Wednesday, June 29, 2016

Nice discoveries: Mina's Ghost and Maxim Peter Griffin


I purchased the eponymous CD "Mina's Ghost" partially because I liked the folk-pop sound of the London-based band and partially because I really dug the cover art by Maxim Peter Griffin.

Mina's Ghost is a nice little discovery. If you like trying new music, you can check them out on SoundCloud. ("Bad Decisions" is a good place to start, but start anywhere.) You can discover more about Mina's Ghost here and on Facebook.

Maxim Peter Griffin has been mentioned on Papergreat before, in "Questions, answers & mysteries with Hookland's David Southwell (Part 2)." It was through Southwell that I discovered MPG. His "job description" on his Twitter account is "Illustrations, Field Notes, Cartography & Psychedelic Geology." If you go to his artwork-filled website, you'll find a weirder, more whimsical biography:
"Maxim Peter Griffin is dark green and of tweed. Eater of the sausage bun, fleeter through the market place, lamenter of Stan, he is tea van happy.

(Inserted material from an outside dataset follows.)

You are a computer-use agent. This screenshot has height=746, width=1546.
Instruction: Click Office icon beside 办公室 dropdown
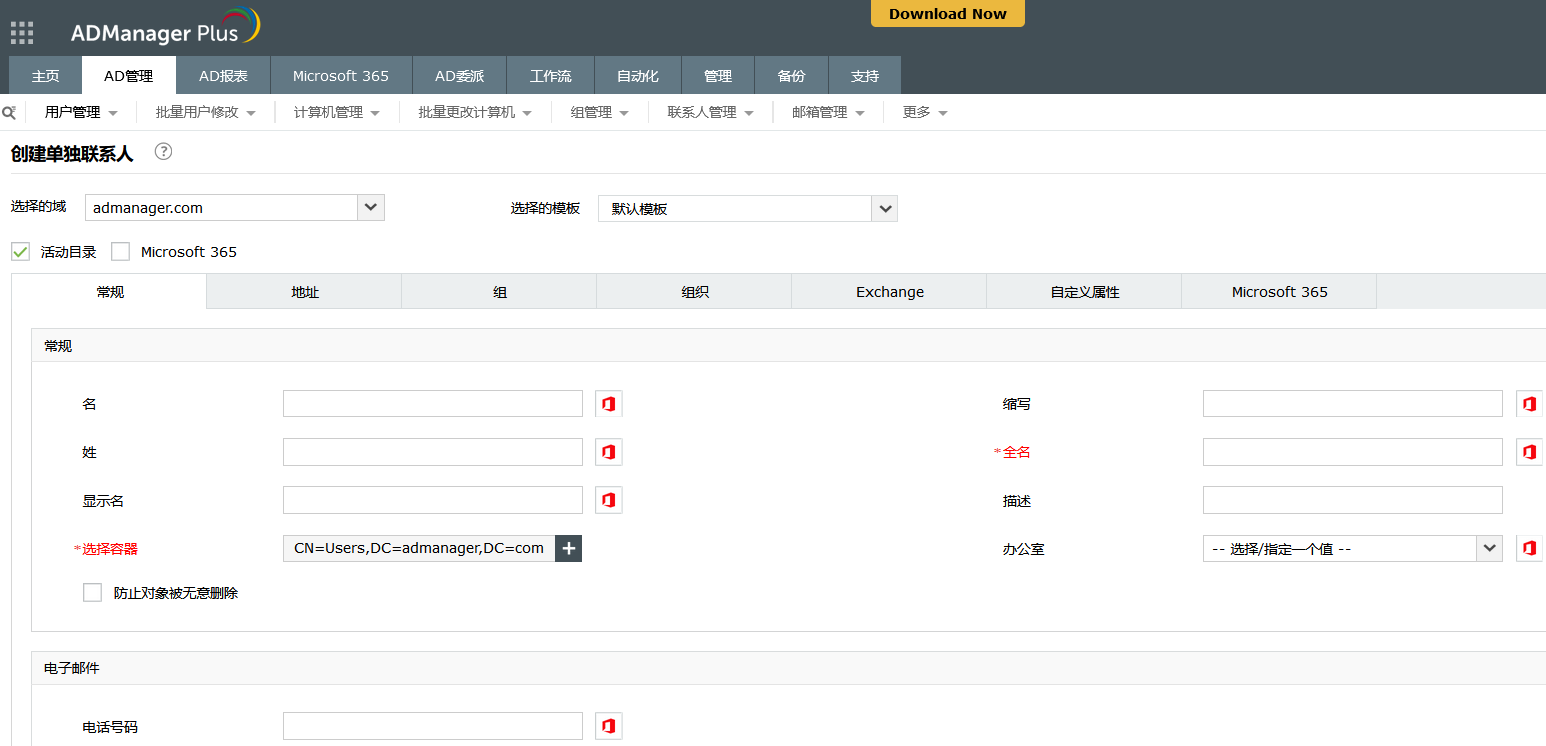pyautogui.click(x=1528, y=548)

"He walks, at least a whole day of each season, here-to-theres in between and the wish to walk more. On walking he photographs; the pictures follow. He prefers to picture the places he has been.

"He has been to Horseshoe Point, to Biscathorpe, through old tracks and salt flats and Fine Art in Bath. He has admired pylons' lines, motorways, barrows and deserted villages across the road.

"He has been to more cemetaries and made more headstones than he ever intended, although was able to invoke a few vikings in stone and onto their Way.

"Driven on by German electronica and ambient shouting, hounded into the late night by drinking of too much tea, he now makes pictures from the middle of Lincolnshire, dipping their edges in other places.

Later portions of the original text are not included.